▶ Task objective:
Output the records between the line containing "The width and" and the line containing "tap(500, 15)", inclusive, as a Markdown table with the columns Row and Line. Skip blank lines and leave the pictures out.

▶ Supplied entries:
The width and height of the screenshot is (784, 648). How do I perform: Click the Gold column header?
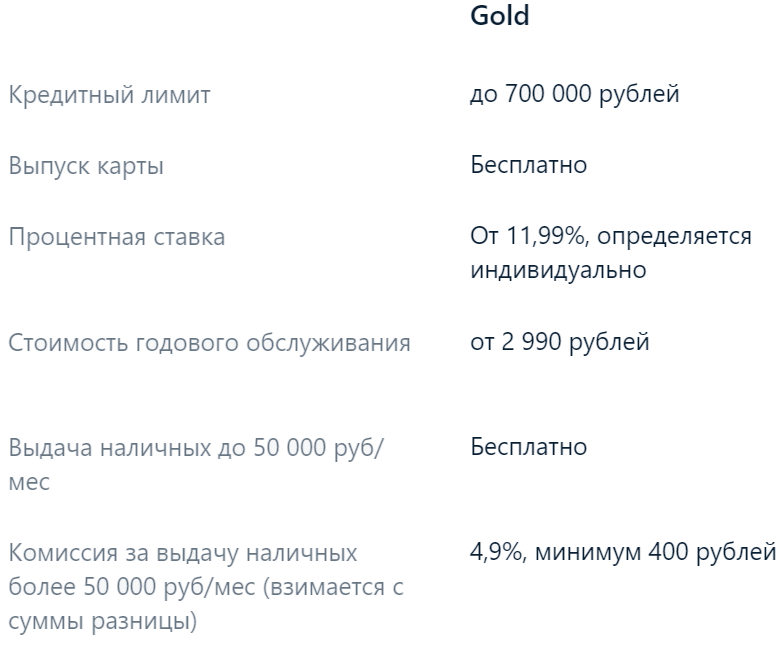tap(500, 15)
==
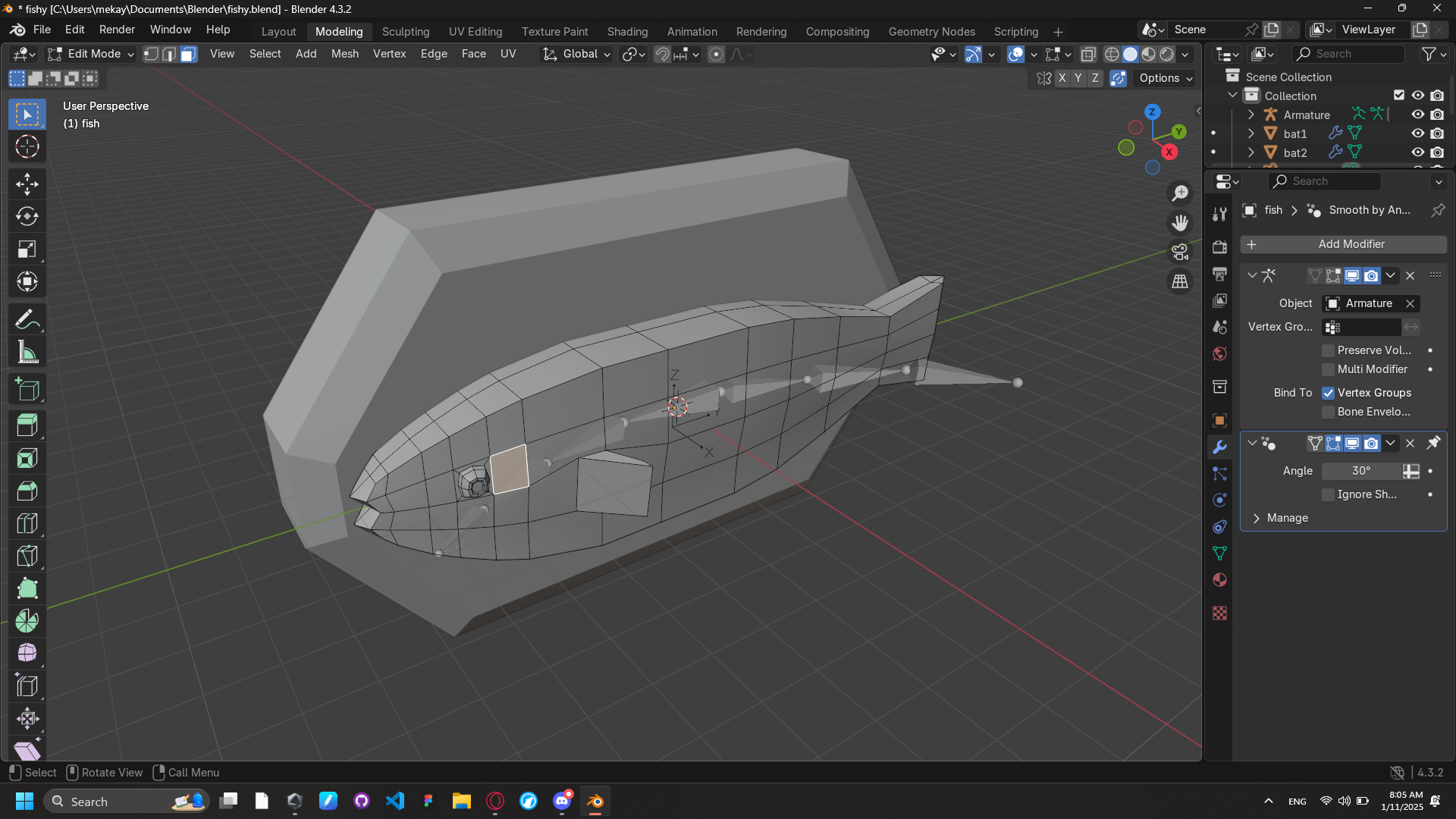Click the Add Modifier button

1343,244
---
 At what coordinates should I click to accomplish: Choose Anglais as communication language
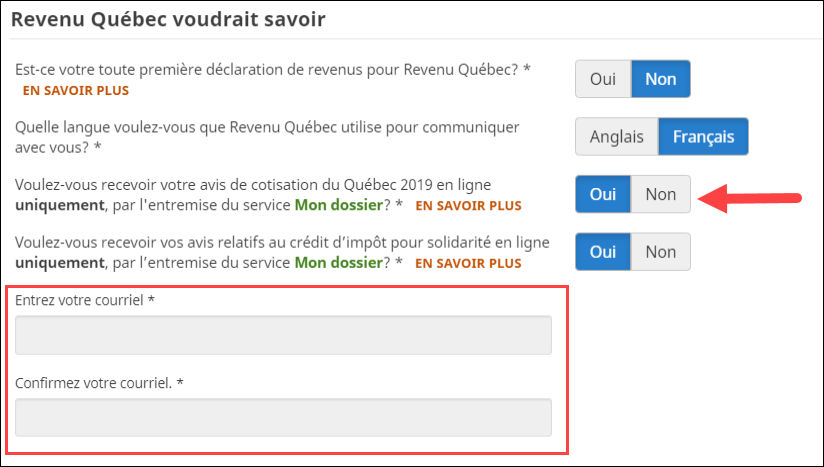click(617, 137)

▶ Right answer:
| Row | Line |
|---|---|
| 1 | The width and height of the screenshot is (784, 648). How do I perform: Click the Gold column header? |
| 2 | tap(500, 15) |